### Prompt
Quote these lines exactly: the one that holds "Task: Apply yellow background highlight color" and every line after it to the end of the material below. Skip pictures.

### The data
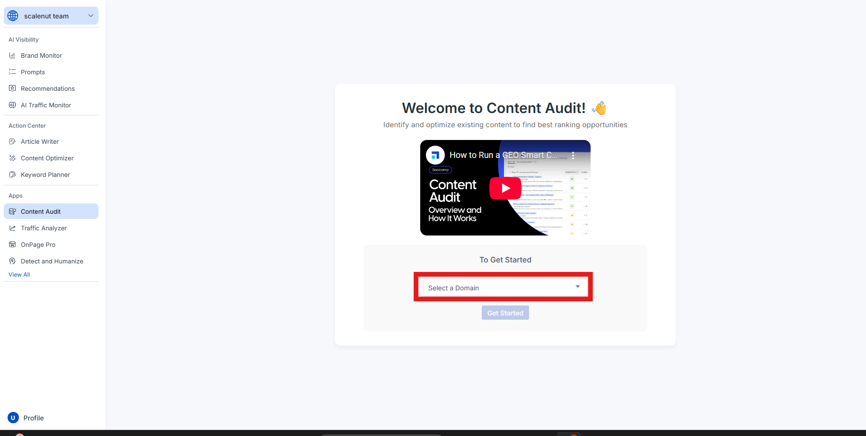Click the Detect and Humanize icon

click(12, 261)
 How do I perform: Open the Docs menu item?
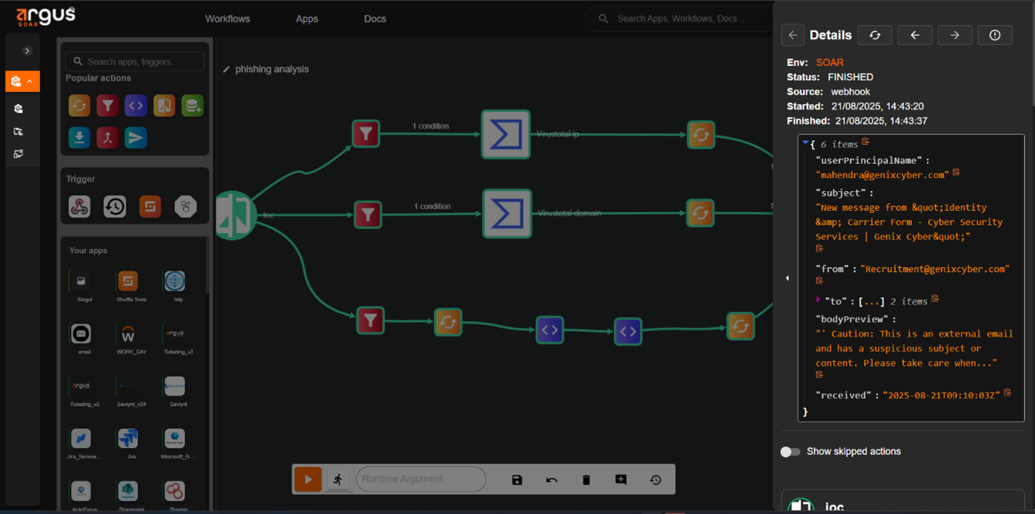pyautogui.click(x=375, y=19)
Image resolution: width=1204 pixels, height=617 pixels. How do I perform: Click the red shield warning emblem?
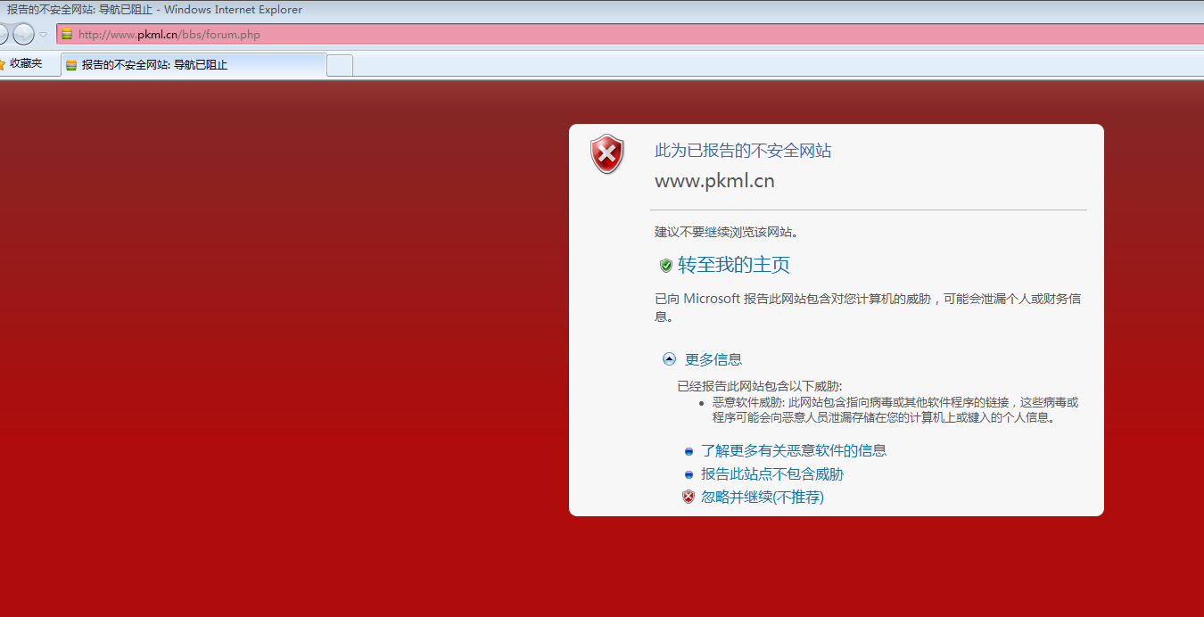(606, 154)
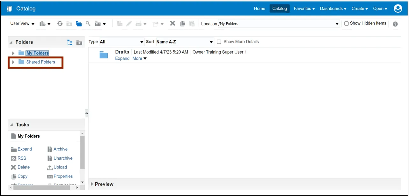This screenshot has height=196, width=409.
Task: Open the Help question mark icon
Action: 395,24
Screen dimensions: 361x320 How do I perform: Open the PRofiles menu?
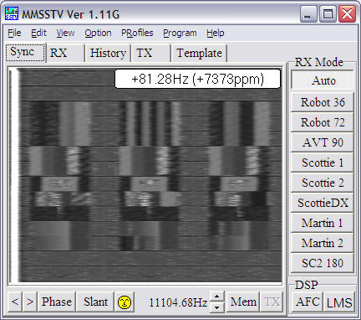137,33
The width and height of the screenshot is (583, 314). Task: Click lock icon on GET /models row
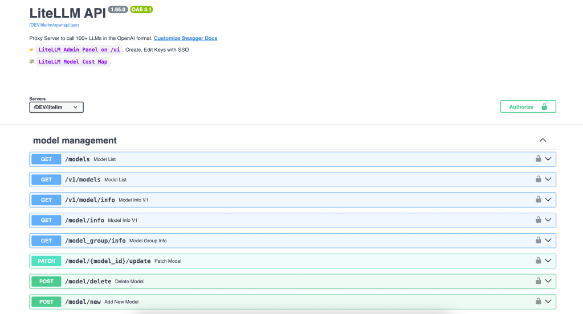(538, 159)
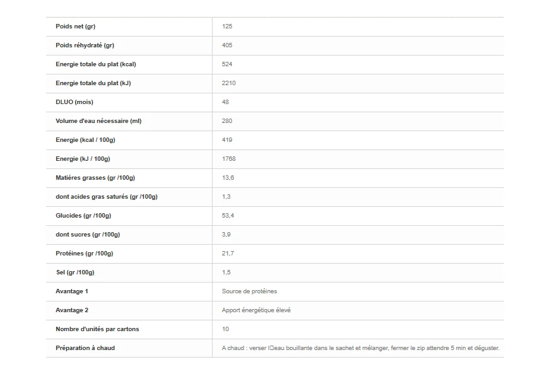550x374 pixels.
Task: Click 'Apport énergétique élevé' text
Action: coord(256,310)
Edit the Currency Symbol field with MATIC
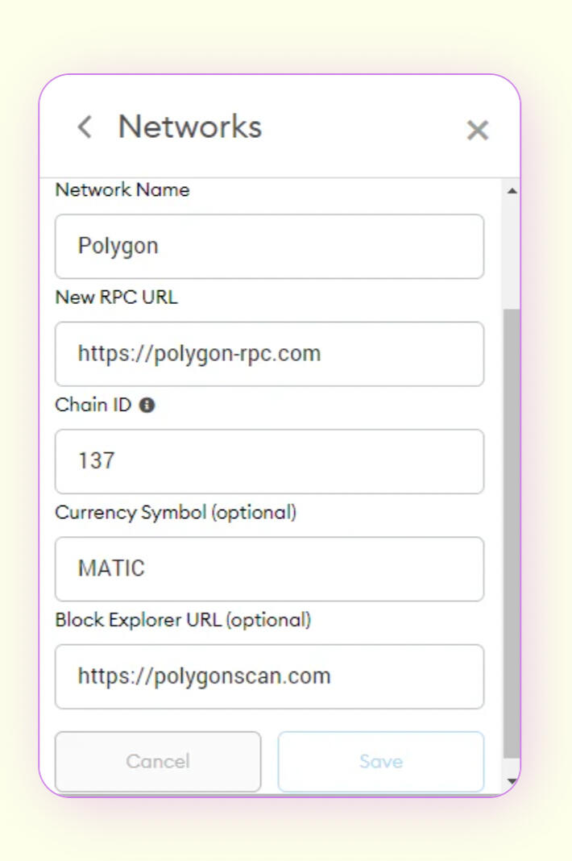 [269, 568]
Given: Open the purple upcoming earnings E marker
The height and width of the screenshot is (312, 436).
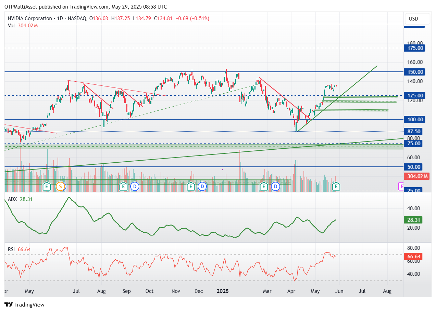Looking at the screenshot, I should pyautogui.click(x=401, y=186).
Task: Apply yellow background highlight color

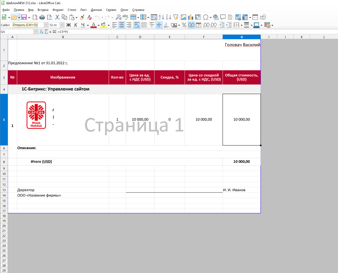Action: (x=103, y=25)
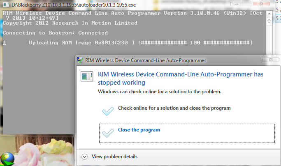Click the RIM Auto-Programmer dialog title bar text
This screenshot has width=281, height=166.
(x=146, y=60)
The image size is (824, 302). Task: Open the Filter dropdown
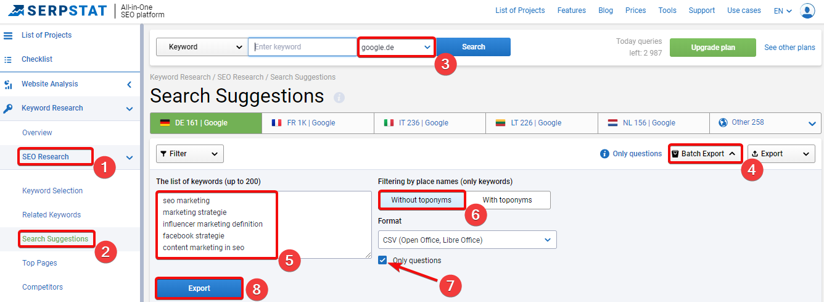click(190, 154)

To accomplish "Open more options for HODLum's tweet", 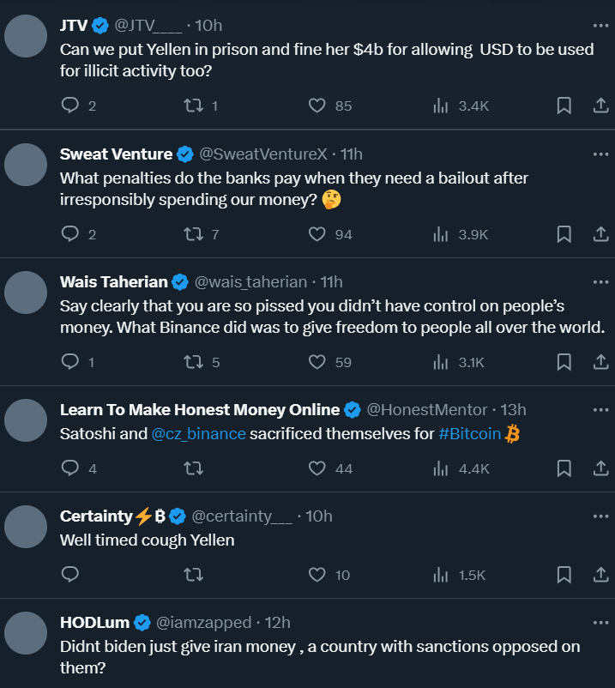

### Result of the exercise
Task: Apply yellow background highlight color

Action: (x=103, y=25)
Click the RIM Auto-Programmer dialog title bar text
This screenshot has width=281, height=166.
(x=146, y=60)
The image size is (824, 302). Task: Open the Filter dropdown
click(190, 154)

To accomplish "Open more options for HODLum's tweet", 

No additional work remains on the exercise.